Start with the grid, not the heater. If the property's PLN supply is strong and a supply upgrade is realistic, electric removes fuel logistics and fire clearance entirely from the conversation, and suits a rental or hotel schedule better. If the grid connection is weak, unreliable, or the upgrade cost is disproportionate, a wood-fired heater's independence is worth the fuel and clearance commitment it demands.

The heater that suits your site is the one that matches a constraint you actually have, not the one that sounds more authentic in a brochure.

Both heater types are available across our barrel sauna, outdoor cabin sauna and custom built ranges, and the cabin's interior timber follows its own rules either way — see our guide to choosing wood for a tropical sauna. For a recommendation specific to your site and its power situation, get in touch with a few photos and we will size the heater, the fuel or electrical plan, and the cabin together.

Common questions

Answers

Is a wood-fired sauna heater better than electric?

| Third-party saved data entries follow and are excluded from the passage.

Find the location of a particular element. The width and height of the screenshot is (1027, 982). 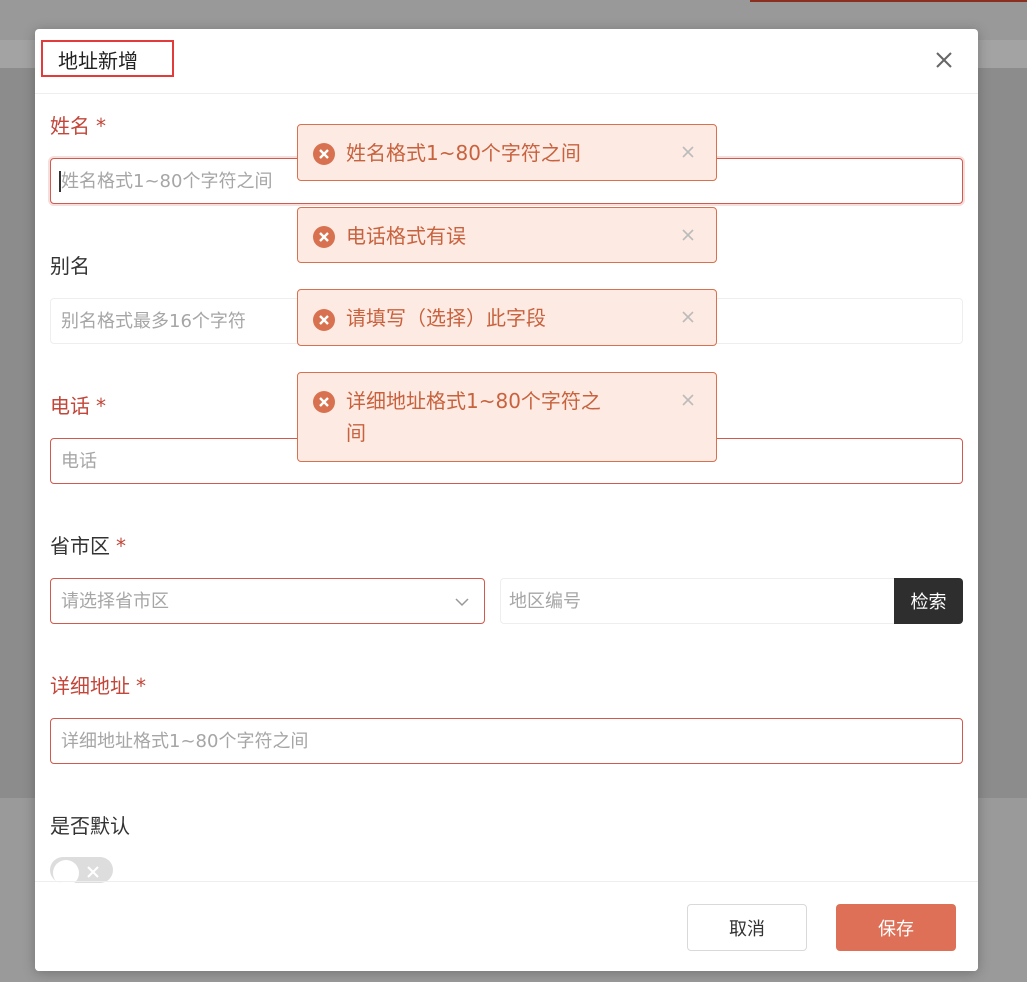

dialog-title: 地址新增 is located at coordinates (98, 61).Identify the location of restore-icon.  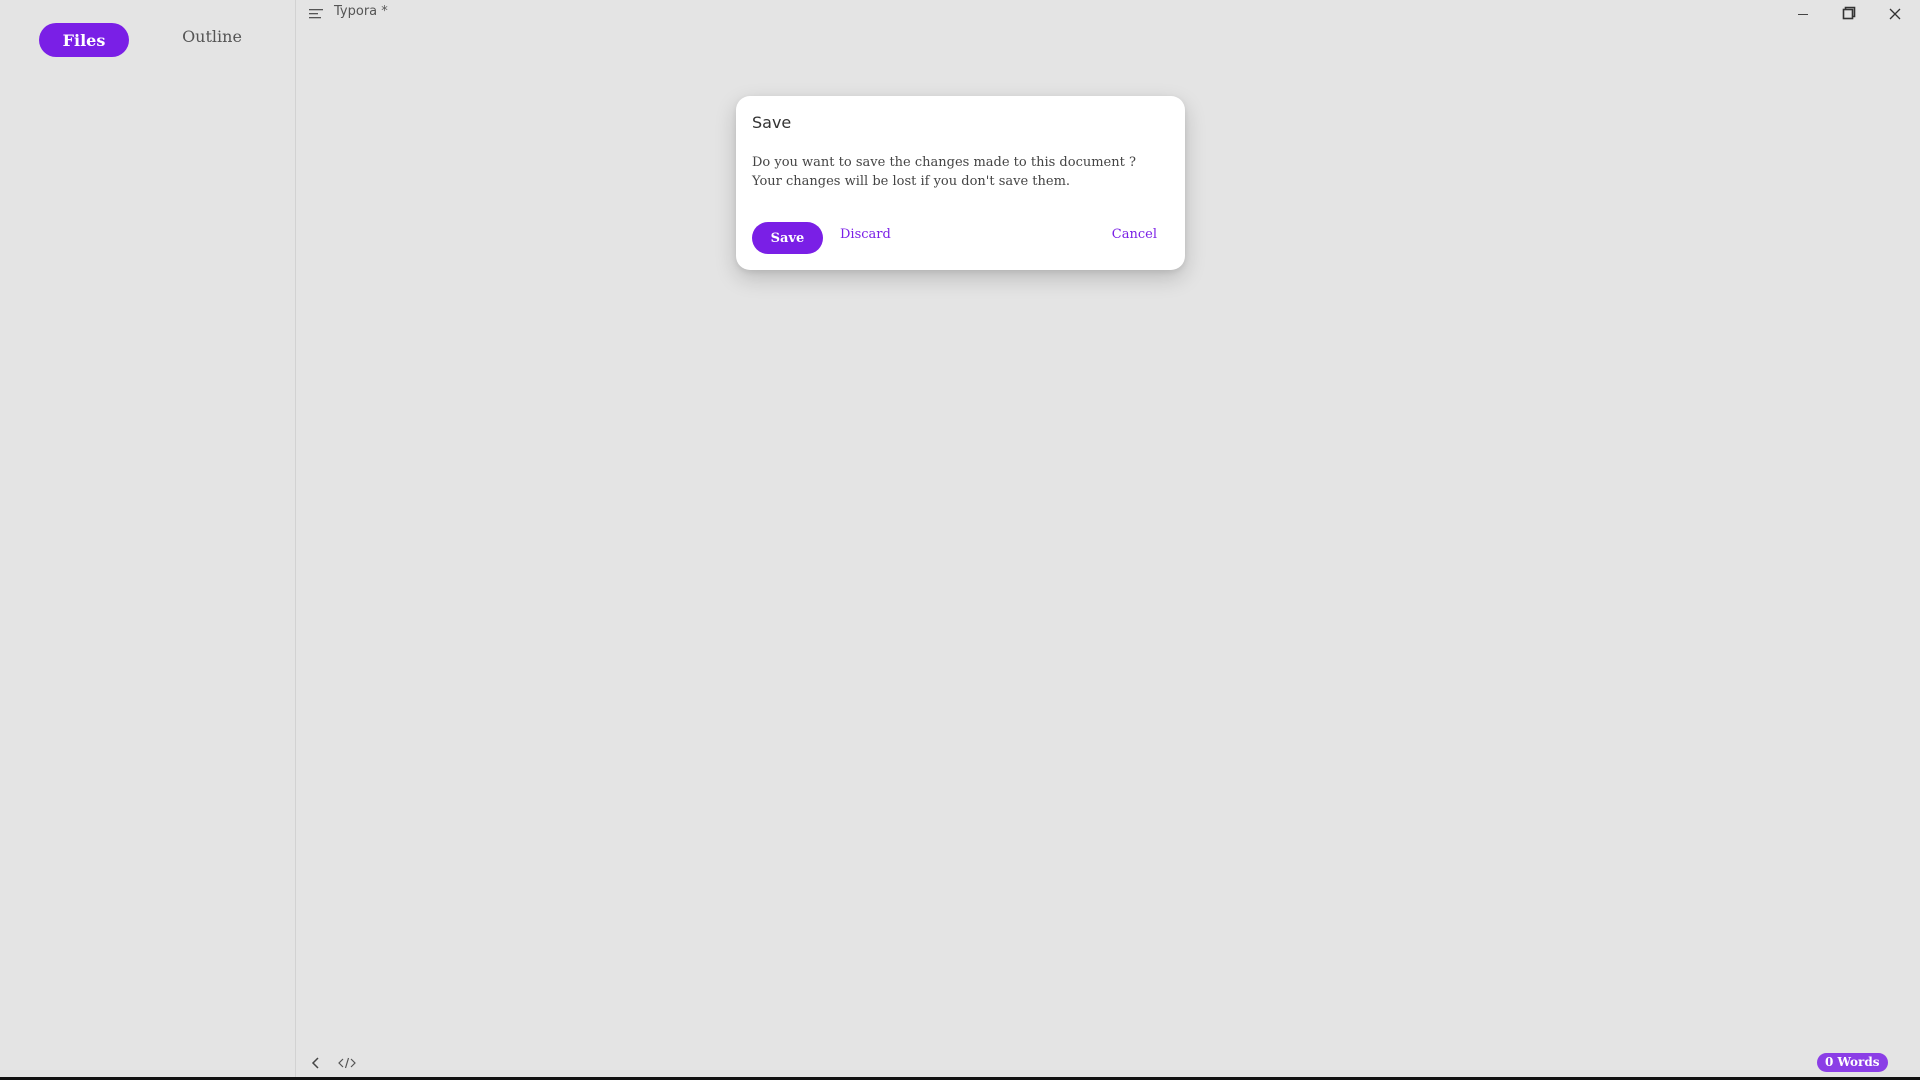
(1849, 14).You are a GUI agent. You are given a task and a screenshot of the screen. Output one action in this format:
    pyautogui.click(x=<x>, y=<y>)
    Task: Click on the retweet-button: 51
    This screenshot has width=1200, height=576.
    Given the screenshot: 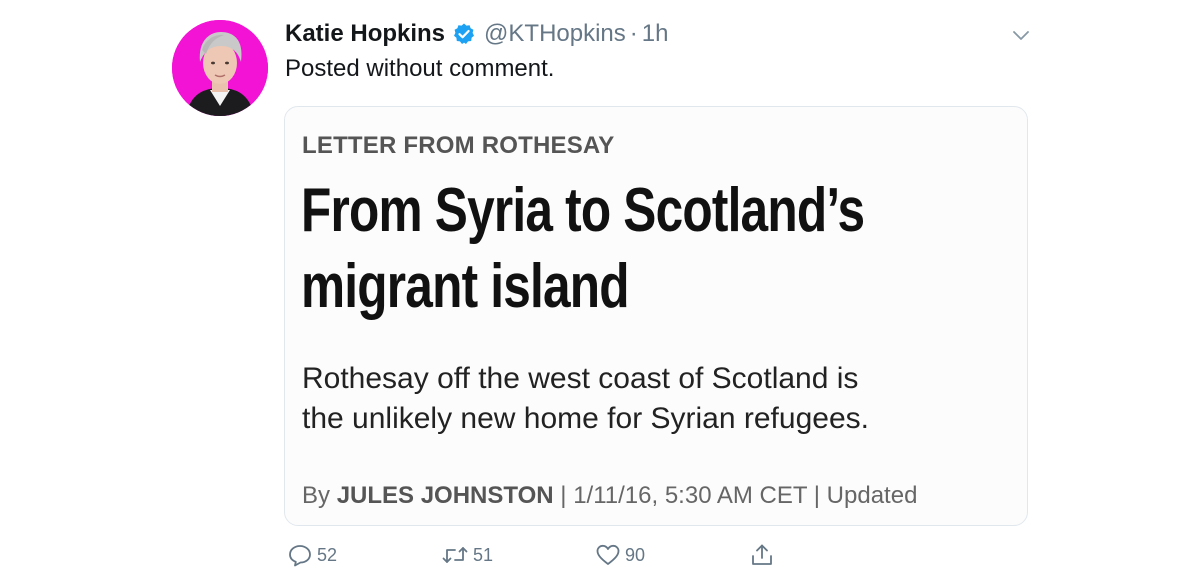 What is the action you would take?
    pyautogui.click(x=467, y=555)
     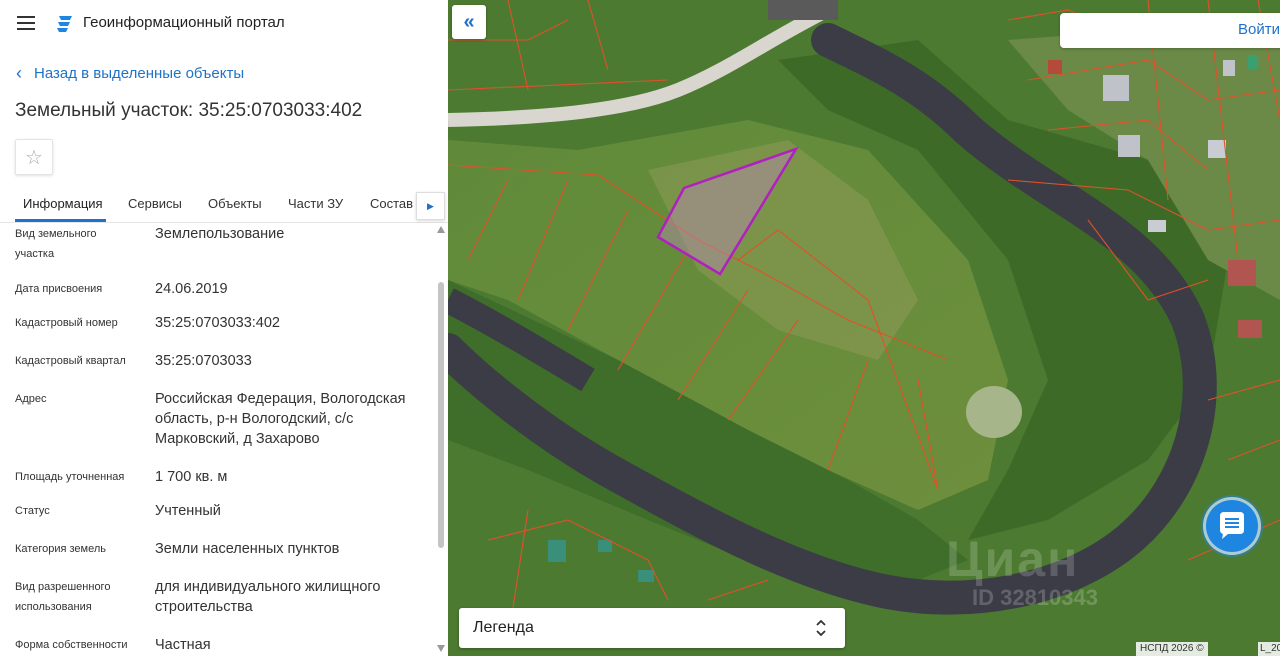 I want to click on app-header: Геоинформационный портал, so click(x=224, y=24).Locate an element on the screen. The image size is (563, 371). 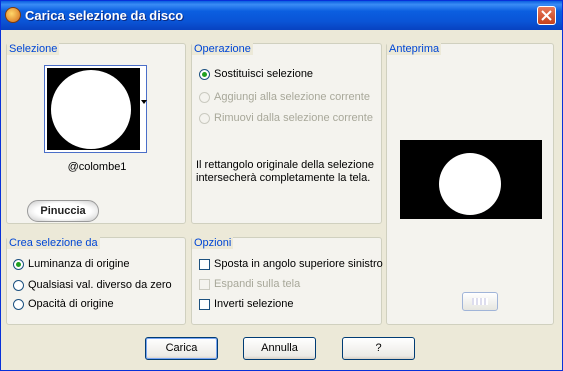
selection-thumbnail is located at coordinates (94, 109).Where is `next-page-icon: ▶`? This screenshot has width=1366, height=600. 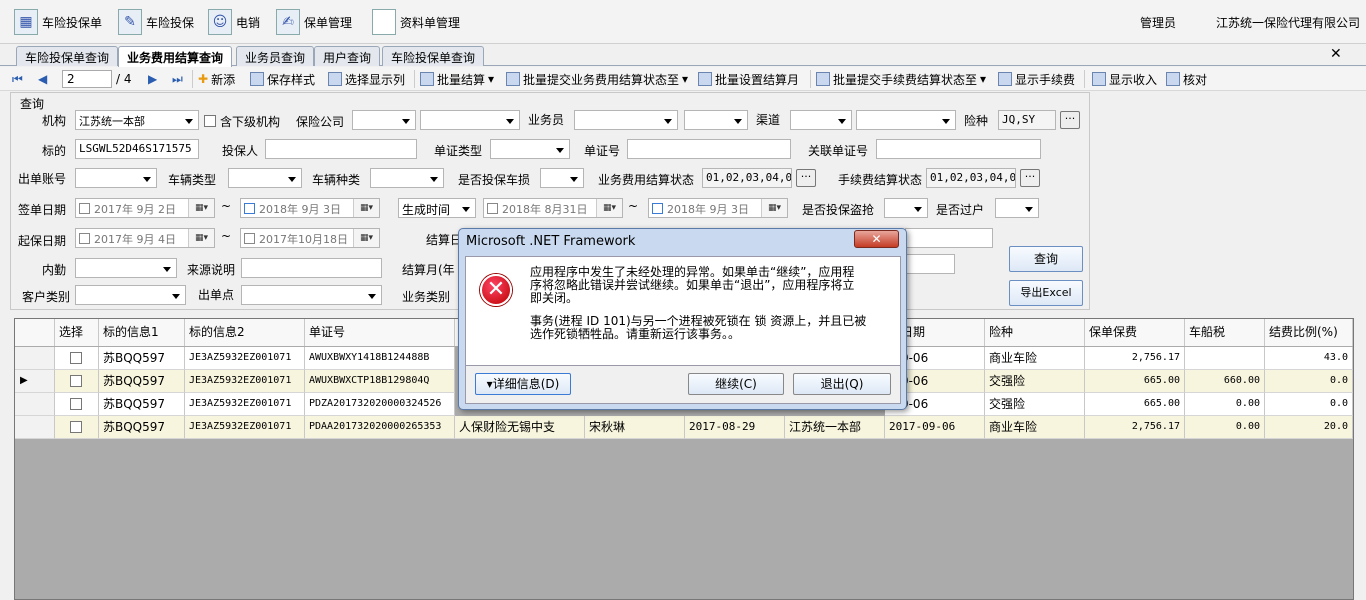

Neither is better in general — each solves a different problem. Electric gives precise control and no fuel logistics but needs a solid electrical supply. Wood-fired needs dry fuel and a flue but runs independently of PLN, which matters most on a weak-grid site.

Can I run a wood-fired sauna during the wet season in Lombok?

Yes, but only with fuel seasoned and stored dry ahead of the monsoon. Wet or freshly cut wood burns poorly, produces more smoke and creosote, and wastes much of its energy driving off moisture rather than heating the stones — plan for several months of covered, ventilated storage before the rains start.

Do wood-fired sauna heaters need a chimney?

Yes. A wood-fired heater needs a flue that penetrates the roof, correctly flashed and fitted with a spark arrestor, with combustible-material clearances maintained along its full length. This is a structural addition to the build, planned into the design from the start, not an optional accessory bolted on afterward.

Is a wood-fired heater safe near an alang-alang thatch roof?

Only with the correct clearances and a spark arrestor respected in full, and the arrangement reviewed on-site before construction. Thatch is a genuine fire risk near any heat source, and clearance distances should never be assumed from a generic drawing.

How much electrical supply does an electric sauna heater need?

It depends on the heater's kW rating and the property's existing PLN supply. Heaters above roughly 6 kW commonly need a supply upgrade or a move to three-phase, and installation must always be carried out by a qualified electrician to local regulation.